Factors influencing outcome of treatment with zidovudine of patients with AIDS in Australia. The Australian Zidovudine Study Group.

In a multicentre study of zidovudine therapy in Australia commencing in June 1987, 308 homosexual or bisexual men with AIDS started on zidovudine by 30 June 1988. Using follow-up data collected through 31 December 1988, the outcome of the first 18 months of zidovudine therapy in these patients has been analysed in terms of efficacy, expressed as survival and as time to development of a new AIDS-defining condition, and in terms of safety, expressed as toxicity.
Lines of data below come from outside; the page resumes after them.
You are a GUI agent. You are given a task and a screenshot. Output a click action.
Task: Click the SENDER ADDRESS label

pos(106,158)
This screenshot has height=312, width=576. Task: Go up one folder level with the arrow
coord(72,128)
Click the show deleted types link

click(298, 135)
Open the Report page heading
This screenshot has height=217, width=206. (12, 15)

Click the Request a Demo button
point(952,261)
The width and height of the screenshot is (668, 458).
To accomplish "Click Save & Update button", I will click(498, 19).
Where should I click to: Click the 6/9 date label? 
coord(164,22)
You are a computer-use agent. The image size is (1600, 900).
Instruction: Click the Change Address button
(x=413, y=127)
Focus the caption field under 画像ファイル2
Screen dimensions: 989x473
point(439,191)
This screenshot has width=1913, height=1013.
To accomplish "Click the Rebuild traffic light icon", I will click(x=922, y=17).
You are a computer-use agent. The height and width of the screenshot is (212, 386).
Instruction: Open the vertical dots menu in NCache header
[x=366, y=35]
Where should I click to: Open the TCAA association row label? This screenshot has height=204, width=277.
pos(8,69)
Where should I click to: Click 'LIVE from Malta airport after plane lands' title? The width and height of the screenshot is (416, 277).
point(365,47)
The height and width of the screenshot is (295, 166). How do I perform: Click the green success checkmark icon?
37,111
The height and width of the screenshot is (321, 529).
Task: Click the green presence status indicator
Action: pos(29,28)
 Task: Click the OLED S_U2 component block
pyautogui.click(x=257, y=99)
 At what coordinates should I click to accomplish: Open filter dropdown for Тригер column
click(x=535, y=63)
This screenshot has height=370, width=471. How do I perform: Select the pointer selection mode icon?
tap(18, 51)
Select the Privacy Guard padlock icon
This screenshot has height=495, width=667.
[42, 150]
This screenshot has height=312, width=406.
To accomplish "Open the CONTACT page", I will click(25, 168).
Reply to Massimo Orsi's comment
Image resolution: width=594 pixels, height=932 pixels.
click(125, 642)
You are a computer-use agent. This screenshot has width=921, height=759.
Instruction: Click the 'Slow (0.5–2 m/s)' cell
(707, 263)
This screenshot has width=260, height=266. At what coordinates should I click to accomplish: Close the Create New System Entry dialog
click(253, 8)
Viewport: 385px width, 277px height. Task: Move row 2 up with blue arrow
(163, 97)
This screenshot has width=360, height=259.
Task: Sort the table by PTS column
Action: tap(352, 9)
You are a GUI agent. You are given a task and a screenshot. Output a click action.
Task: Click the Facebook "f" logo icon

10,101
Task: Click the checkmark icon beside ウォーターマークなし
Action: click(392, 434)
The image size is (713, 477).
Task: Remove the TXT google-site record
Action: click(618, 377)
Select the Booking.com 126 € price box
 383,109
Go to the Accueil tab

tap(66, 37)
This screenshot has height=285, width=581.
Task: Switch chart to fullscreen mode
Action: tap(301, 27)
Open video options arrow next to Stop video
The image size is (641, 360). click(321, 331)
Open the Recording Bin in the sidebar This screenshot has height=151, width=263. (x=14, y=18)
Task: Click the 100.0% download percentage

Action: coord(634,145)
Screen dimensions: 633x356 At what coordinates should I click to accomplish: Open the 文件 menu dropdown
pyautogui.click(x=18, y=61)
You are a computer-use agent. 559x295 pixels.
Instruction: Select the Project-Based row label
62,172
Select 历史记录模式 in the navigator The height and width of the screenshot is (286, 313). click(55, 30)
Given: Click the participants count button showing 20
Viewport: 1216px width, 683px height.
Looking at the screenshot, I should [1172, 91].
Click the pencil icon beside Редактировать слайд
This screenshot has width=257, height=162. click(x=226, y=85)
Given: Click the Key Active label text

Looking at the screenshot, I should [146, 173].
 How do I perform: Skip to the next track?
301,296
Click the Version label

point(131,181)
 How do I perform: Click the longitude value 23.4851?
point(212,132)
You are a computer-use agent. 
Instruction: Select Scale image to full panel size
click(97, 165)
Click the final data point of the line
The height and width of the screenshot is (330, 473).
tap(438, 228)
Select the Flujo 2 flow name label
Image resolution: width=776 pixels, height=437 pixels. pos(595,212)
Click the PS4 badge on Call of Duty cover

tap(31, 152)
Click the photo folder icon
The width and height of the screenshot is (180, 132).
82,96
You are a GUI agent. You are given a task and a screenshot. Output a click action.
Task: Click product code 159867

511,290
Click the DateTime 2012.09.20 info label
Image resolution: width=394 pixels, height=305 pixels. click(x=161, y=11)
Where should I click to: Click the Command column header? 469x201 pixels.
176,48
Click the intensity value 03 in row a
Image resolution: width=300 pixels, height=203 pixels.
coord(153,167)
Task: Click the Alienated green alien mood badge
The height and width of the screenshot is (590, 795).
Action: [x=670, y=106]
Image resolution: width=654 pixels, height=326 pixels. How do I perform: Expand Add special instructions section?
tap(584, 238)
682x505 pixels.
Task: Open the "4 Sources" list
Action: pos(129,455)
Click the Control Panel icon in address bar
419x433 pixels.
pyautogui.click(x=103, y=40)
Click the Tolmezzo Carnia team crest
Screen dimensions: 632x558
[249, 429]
Median survival from time of diagnosis of AIDS was 124 weeks, significantly longer (P less than 0.001, logrank statistic) than the median survival of 44 weeks in historical controls representing AIDS patients prior to the availability of zidovudine therapy. Median survival time from starting zidovudine has not been reached in these patients, while 172 (56%) developed new AIDS-defining conditions, with median time to progression of 48 weeks. Anaemia requiring transfusion was experienced by 155 patients (50%). Significant differences (P less than 0.01, logrank statistic) in survival were found in favour of patients who commenced zidovudine therapy (Dx-zidovudine time) within 12 weeks of diagnosis and had baseline Karnofsky scores greater than or equal to 80, haemoglobin greater than or equal to 11 g/dl, CD4+ cell counts greater than or equal to 50 x 10(6)/l. Therapy-related significant differences (P less than 0.01, logrank statistic) in survival were found in favour of patients with no weight loss and who received the full zidovudine dose (1.2g) during the first 52 weeks of therapy.(ABSTRACT TRUNCATED AT 250 WORDS)